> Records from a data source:
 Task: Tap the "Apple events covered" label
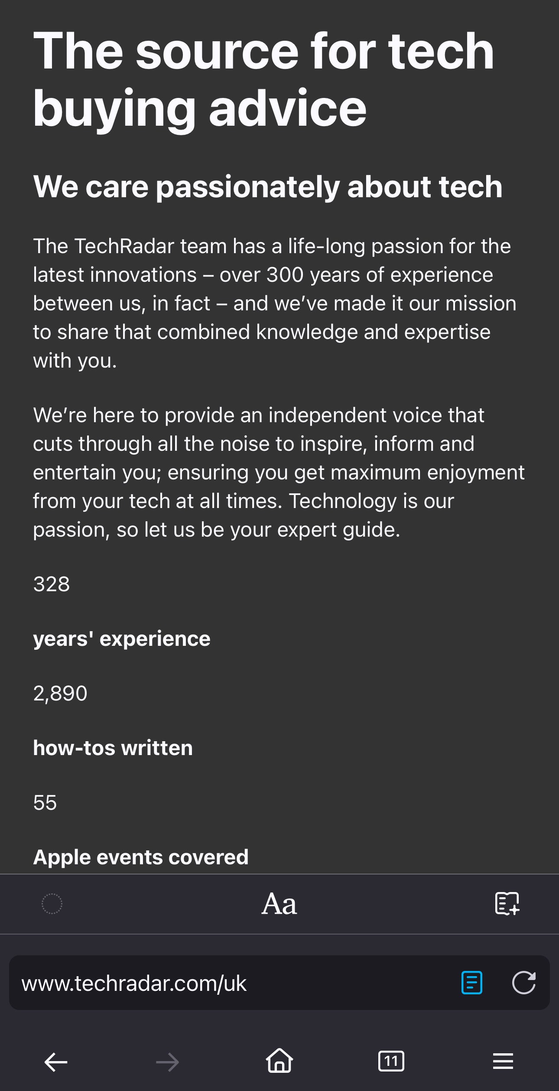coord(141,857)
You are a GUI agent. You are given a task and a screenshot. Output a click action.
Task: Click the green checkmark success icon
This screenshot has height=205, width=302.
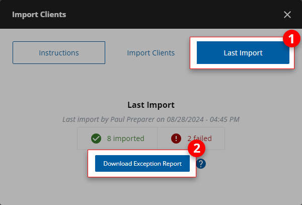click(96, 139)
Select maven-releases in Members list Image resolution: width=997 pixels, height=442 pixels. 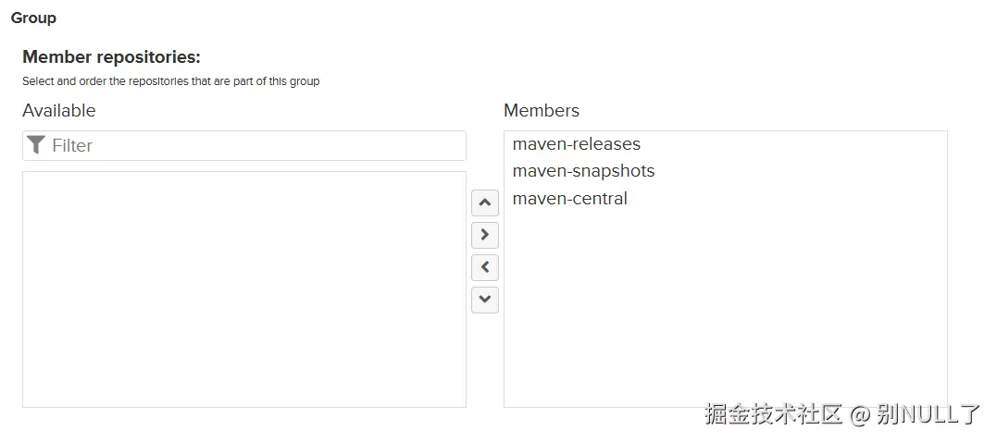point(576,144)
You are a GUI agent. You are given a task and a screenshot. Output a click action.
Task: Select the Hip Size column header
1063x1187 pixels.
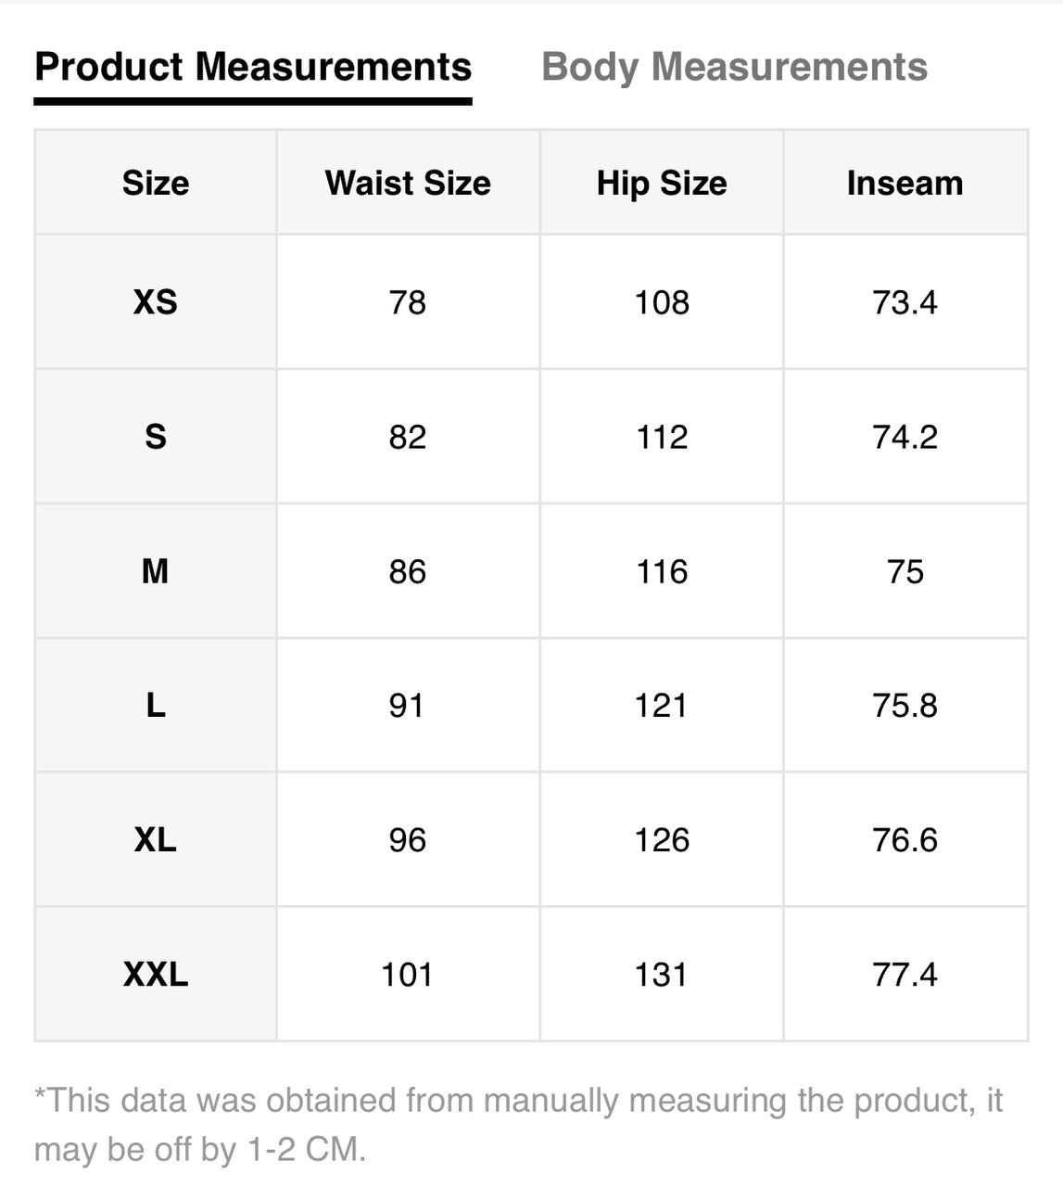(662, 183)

> What is being asked: The answer must consist solely of the lines from the line containing "Task: Select the Hip Size column header" to the end of the data, reproduced exactly, with every picture left out.

> Solved exercise:
Task: Select the Hip Size column header
1063x1187 pixels.
(662, 183)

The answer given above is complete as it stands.